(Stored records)
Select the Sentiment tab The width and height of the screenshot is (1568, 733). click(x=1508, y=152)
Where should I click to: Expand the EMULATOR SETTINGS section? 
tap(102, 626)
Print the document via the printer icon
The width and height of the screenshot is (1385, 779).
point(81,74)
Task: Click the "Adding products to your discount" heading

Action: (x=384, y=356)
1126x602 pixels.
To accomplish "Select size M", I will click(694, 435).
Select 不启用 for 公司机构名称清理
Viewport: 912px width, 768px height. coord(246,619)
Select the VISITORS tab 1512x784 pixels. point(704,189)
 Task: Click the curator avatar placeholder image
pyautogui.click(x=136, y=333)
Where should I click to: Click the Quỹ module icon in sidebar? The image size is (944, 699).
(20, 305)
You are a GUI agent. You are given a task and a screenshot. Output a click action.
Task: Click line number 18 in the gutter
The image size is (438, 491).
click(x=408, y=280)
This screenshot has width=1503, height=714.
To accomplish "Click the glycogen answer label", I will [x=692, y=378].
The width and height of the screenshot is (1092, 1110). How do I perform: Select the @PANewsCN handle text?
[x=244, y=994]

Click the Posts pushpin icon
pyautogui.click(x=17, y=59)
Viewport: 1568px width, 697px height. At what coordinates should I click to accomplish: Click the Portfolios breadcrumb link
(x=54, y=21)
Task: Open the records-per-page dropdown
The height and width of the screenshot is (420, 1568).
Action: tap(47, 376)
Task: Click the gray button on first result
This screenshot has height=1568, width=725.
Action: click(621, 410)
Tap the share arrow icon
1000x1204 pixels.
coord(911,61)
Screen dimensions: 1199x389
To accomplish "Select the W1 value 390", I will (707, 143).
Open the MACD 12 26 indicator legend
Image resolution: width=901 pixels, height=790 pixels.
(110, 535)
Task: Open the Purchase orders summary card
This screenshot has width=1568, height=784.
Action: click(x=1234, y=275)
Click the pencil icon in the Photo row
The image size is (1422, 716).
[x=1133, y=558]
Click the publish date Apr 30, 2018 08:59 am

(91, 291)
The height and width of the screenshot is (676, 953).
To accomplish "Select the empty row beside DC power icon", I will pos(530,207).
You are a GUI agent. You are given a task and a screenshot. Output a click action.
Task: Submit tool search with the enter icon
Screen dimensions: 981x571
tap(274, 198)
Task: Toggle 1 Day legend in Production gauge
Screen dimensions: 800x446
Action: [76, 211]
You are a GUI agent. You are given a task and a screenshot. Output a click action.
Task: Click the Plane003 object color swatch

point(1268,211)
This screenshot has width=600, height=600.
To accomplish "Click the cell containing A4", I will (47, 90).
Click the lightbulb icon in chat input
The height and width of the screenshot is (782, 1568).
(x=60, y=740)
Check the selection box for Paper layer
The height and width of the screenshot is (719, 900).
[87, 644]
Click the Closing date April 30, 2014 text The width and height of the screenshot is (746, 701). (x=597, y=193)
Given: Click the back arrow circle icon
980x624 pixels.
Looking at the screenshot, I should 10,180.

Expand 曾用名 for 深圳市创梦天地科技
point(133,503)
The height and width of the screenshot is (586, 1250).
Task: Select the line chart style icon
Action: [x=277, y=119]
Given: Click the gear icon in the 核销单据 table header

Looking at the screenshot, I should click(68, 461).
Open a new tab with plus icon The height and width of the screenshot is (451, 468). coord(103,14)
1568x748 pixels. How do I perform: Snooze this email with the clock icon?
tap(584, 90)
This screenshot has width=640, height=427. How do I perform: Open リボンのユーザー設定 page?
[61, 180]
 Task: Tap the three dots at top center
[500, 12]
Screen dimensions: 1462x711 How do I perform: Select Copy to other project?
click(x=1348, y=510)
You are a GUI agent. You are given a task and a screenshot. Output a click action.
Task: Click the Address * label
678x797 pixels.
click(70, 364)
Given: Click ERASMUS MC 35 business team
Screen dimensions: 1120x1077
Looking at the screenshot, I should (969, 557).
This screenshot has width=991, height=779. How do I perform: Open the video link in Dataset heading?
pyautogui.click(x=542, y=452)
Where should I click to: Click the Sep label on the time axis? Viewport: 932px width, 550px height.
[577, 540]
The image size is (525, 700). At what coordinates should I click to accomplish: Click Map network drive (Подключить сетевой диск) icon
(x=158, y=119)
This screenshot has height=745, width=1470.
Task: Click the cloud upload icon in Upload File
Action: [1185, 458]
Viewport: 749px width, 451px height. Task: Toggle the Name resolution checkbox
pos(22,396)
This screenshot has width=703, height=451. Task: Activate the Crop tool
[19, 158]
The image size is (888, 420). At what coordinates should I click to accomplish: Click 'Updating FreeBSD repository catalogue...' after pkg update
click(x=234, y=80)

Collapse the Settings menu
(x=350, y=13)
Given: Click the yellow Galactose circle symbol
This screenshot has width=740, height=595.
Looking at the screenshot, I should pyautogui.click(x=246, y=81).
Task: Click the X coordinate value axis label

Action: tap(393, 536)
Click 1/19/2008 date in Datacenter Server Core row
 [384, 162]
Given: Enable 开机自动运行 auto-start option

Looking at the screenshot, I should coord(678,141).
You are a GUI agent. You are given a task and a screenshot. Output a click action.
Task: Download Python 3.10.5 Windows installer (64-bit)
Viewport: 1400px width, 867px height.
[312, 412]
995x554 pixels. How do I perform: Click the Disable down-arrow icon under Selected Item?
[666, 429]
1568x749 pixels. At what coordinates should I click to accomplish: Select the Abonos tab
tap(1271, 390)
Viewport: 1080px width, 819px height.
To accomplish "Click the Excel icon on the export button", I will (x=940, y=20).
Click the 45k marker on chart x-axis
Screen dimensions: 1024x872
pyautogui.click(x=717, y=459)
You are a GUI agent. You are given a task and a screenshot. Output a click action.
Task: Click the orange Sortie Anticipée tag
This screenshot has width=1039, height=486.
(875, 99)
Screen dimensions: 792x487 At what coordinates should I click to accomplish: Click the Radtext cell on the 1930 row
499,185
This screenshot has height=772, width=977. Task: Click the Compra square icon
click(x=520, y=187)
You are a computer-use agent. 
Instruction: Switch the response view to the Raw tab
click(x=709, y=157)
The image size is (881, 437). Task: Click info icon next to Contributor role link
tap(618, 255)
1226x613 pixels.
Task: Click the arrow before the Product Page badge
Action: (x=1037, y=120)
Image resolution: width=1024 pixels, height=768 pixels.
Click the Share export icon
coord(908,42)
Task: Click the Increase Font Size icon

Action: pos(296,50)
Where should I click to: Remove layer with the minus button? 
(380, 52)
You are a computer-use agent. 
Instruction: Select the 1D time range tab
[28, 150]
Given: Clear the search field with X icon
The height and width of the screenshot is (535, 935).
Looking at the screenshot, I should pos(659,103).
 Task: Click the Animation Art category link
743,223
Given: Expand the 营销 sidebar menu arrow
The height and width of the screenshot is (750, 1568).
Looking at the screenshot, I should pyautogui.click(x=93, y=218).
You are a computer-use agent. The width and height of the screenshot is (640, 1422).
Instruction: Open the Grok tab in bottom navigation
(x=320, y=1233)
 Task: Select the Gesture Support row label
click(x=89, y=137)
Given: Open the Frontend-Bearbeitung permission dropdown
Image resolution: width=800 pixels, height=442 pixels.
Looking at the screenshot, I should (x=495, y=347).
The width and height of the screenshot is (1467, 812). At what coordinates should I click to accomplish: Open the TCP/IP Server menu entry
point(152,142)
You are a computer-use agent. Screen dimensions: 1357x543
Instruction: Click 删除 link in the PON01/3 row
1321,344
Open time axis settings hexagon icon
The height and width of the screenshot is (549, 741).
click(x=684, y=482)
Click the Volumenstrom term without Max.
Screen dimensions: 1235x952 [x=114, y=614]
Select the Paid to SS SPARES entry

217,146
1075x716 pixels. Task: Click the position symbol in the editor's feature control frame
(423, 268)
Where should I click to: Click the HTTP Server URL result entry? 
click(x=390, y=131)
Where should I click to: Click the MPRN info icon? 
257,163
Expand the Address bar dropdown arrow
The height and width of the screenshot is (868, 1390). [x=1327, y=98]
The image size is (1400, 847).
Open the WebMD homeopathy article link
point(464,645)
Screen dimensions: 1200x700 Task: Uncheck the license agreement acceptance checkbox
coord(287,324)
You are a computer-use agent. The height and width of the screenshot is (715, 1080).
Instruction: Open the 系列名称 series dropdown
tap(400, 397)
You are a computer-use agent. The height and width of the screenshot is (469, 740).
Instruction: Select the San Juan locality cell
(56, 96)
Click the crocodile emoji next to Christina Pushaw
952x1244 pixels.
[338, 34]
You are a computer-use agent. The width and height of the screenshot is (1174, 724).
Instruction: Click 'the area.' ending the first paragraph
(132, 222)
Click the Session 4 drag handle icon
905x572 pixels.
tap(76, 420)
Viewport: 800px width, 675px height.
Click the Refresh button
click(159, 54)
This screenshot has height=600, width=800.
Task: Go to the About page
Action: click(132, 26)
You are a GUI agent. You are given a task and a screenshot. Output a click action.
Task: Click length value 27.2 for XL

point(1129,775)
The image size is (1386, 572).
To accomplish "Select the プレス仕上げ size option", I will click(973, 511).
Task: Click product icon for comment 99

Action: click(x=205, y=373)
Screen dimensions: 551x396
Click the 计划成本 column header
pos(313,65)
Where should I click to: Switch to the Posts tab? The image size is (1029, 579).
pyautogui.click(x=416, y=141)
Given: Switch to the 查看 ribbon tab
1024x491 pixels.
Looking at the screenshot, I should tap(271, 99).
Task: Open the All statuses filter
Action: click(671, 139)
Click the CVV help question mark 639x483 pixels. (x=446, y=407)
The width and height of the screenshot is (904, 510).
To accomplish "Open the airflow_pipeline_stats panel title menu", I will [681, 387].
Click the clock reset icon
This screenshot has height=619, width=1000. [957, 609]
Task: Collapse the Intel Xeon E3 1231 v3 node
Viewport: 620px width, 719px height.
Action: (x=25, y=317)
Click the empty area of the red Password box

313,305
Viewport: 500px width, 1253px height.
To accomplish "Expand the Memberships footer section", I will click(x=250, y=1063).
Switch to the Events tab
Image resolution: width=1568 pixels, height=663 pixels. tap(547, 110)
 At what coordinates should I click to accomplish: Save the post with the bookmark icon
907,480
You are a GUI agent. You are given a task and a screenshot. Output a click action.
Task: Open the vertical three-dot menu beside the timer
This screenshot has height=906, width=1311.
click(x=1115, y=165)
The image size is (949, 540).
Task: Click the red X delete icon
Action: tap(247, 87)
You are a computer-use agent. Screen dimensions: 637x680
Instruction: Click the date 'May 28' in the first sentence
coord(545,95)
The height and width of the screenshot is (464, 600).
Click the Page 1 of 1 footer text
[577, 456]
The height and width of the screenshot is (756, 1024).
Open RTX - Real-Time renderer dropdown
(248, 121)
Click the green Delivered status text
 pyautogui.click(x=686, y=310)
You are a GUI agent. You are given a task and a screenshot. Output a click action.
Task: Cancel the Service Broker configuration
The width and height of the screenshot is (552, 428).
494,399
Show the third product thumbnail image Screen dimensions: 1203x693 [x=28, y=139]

## [Directions for this task]
Which lines above hold the string "beside"? Show each of them.

## [Result]
To accomplish "Select the empty row beside DC power icon", I will pos(530,207).
Task: Open the vertical three-dot menu beside the timer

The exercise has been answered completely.